He looked at her quickly before returning his eyes to the road. ‘Ah, I inherited my father’s house close to Ingólfur Square.’
Her mum and his dad had been friends and Millie vaguely remembered Jon’s house. It was, if her memory was right, built of grey stone and Jon always boasted that it was one of the older houses in the city. ‘I remember the hallway had lots of wood,’ she told him.
‘That’s the one. I did quite a bit of remodelling. The wooden panelling is gone, but I kept the original parquet flooring and renovated the kitchen and bathrooms,’ he explained.
She really hoped he left the garden alone. She’d built fairy houses in the small backyard and imagined that butterflies perched on the rims of the moss-covered urns.
‘At some point, I have to do something about the garden, but it’s been way down on my list of priorities,’ Benedikt explained.
‘Do not touch the garden,’ she told him, sounding fierce. For some reason, she could see her little boy climbing the thick branches of the tree near the wooden gate, looking for Huldufólk, the country’s version of elves. She imagined a little girl building and decorating a house from sticks and stones on the stone flags so one of the hidden folk families could make it their home.
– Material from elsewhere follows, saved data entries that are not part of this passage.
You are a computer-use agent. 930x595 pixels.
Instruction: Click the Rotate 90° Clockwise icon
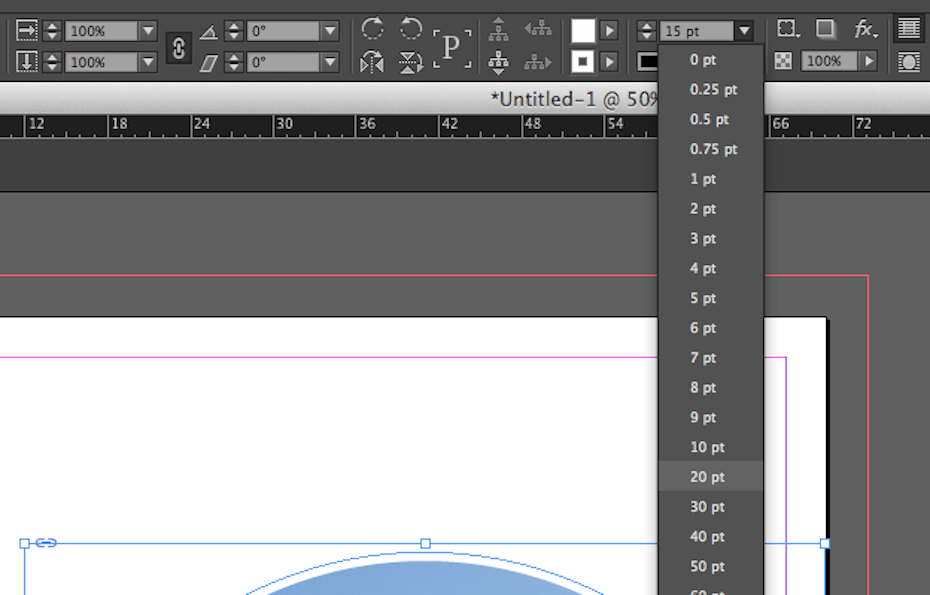(373, 29)
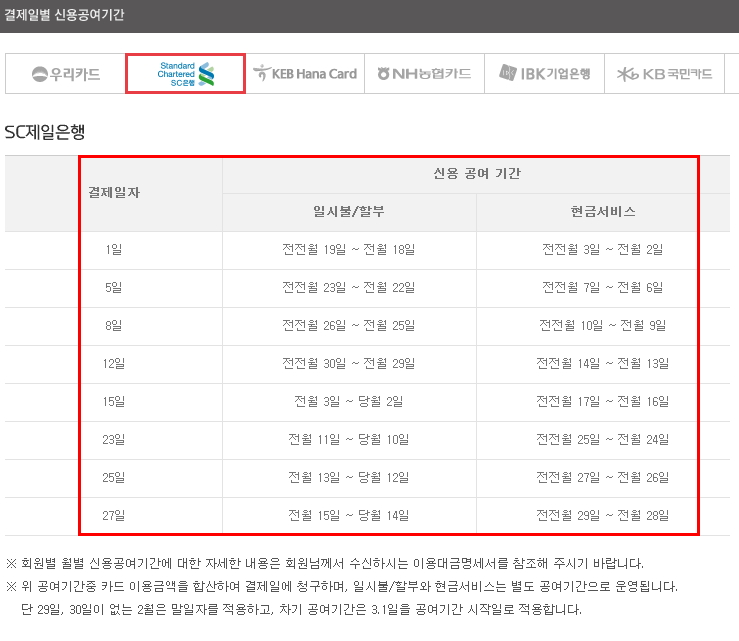Select the 우리카드 tab

point(66,74)
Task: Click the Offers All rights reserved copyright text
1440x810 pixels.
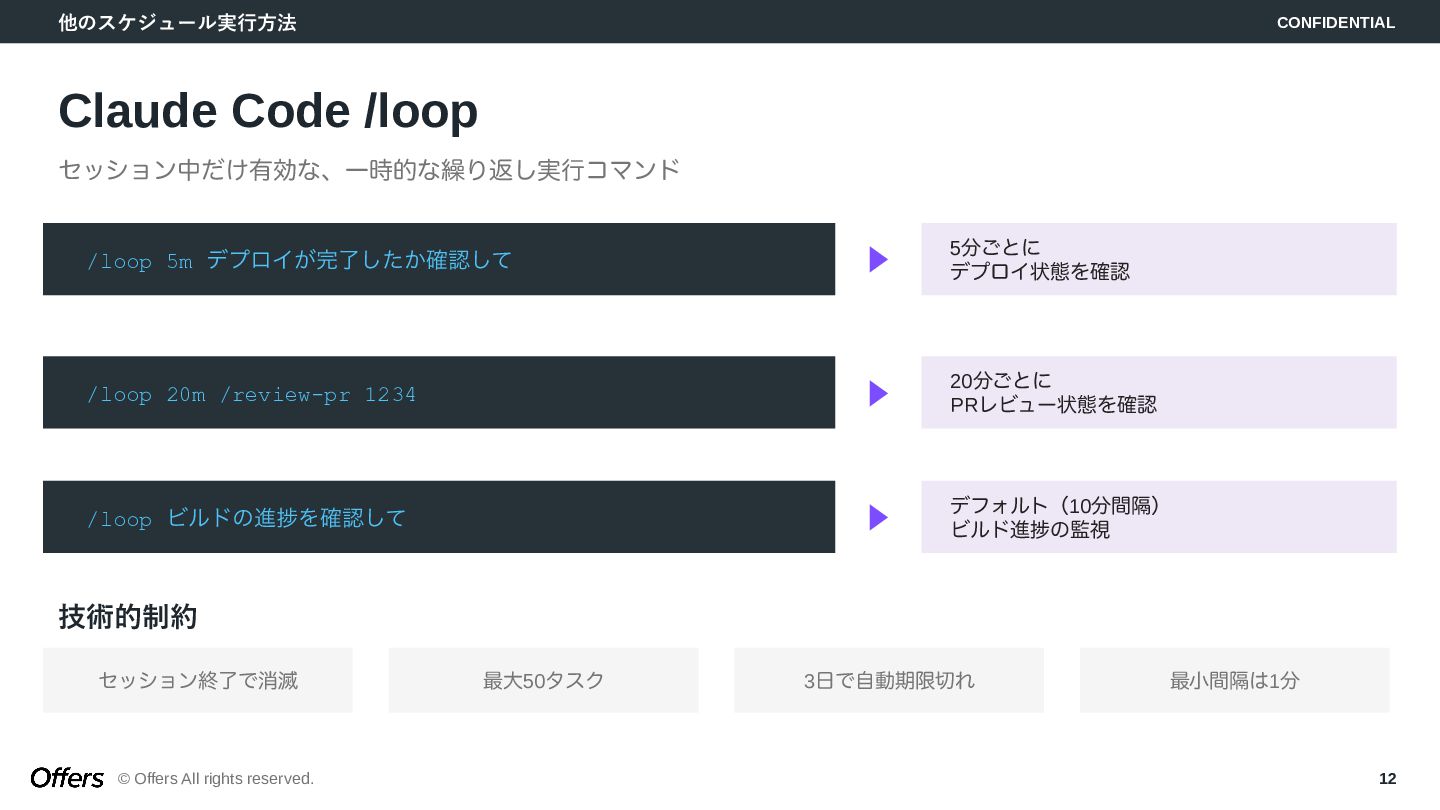Action: tap(216, 779)
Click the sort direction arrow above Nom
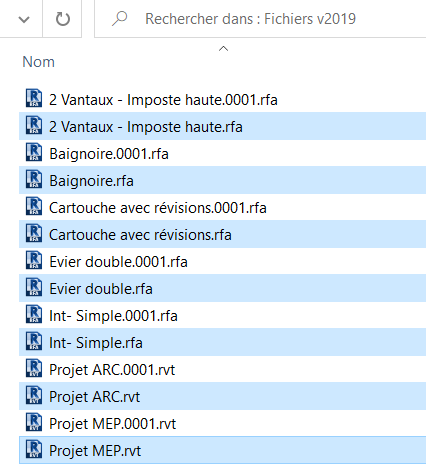Image resolution: width=426 pixels, height=467 pixels. [223, 49]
She saw his eyebrows shoot up and waved her hand away. She was projecting her desire for children on to him and felt heat in her cheeks. ‘Sorry, it’s your garden and you can do what you want with it. I loved it, though. I thought it was magical.’
‘Are you sure you are remembering the right place?’ he joked. ‘The one with the cracked flagstones and the slippery moss paths?’
‘That’s the one. I don’t ever remember seeing you there.’
‘I only visited my dad a few times when I was a kid.’
Millie half turned to face him. ‘Did you ever come to our house?’
He tapped his finger on the steering wheel. ‘Once, twice maybe. Magnús didn’t like your mum bringing work home. And he and I didn’t get along.’
‘Join the club,’ Millie muttered.
‘I do remember a barn and Jacqui telling me about her animals.’
‘Mum and I were both crazy about animals,’ Millie replied, smiling. ‘If anything was sick, pretty much anywhere within fifty kilometres, it ended up in our barn. It drove Magnús mad.’
The animals took up Jacqui’s attention, just like Millie and her business did, something Magnús hated. He’d wanted her mum all to himself, all the time. No wonder she was terrified of being controlled.
‘Magnús frequently threatened to have the animals put down. I spent so many nights wide awake, worried that the rabbit or horse or pig we’d just rescued wouldn’t be there in the morning.’
Benedikt’s expression darkened. ‘Really? Man, he was an unfeeling sod.’
That wasn’t the worst of it. ‘The week after Mum died, that’s exactly what happened. I came home from school and all the animals in the barn had been removed. He told me they’d been relocated, but he wouldn’t tell me where they were. I’m convinced he had them put down.’
Those animals had been a distraction from her grief, a connection to her mum, and Magnús had ripped them away from her, she explained to Ben. She wasn’t sure why she was telling him this, maybe it was because he knew, and didn’t like, Magnús. Because he understood the reasons behind her hatred for her stepfather.
Ben’s jaw tightened and she knew he was angry for her. So was she. She was so angry for the vulnerable girl she’d been.
‘What else did he do?’ he asked. ‘I know there was more.’
He was right. Magnús hadn’t had a sliver of sympathy for her in the weeks and months after her mum’s death. It had been such a desolate, lonely, awful time. ‘Oh, he wouldn’t let me have any input into her funeral and he insisted on white lilies at the funeral when he knew her favourite flowers were gerbera daisies.
‘Soon after the animals left, I came home to find strangers packing up my mum’s clothes,’ she said. ‘I called him and screamed at him, told him that there were things of hers I wanted, that he had no right to ask strangers to pack up her belongings.’
‘He told me not to be hysterical, she was gone and the sooner I got used to the idea, the easier it would be for him. I was becoming tiresome, he told me, and he was sick of seeing my long face day in and day out.’
‘And this was how many weeks after she died?’ Ben asked, horrified.
‘Two? Maybe three?’
‘What a complete moron,’ Ben stated. ‘I never suspected any of this, Millie.’
‘Why would you? You were a part of Mum’s working life,’ she replied. She played with the hem of her jersey, knowing she could be more candid with Ben than she could be with anyone else. He had known her mum well.
‘To the world, my mum was this independent, incredibly strong woman, but nobody knew how much Magnús tried to control her. He hated anything that took her time away from him and resented the attention Mum gave me. If you weren’t fully focused on Magnús, he thought you were ignoring him.’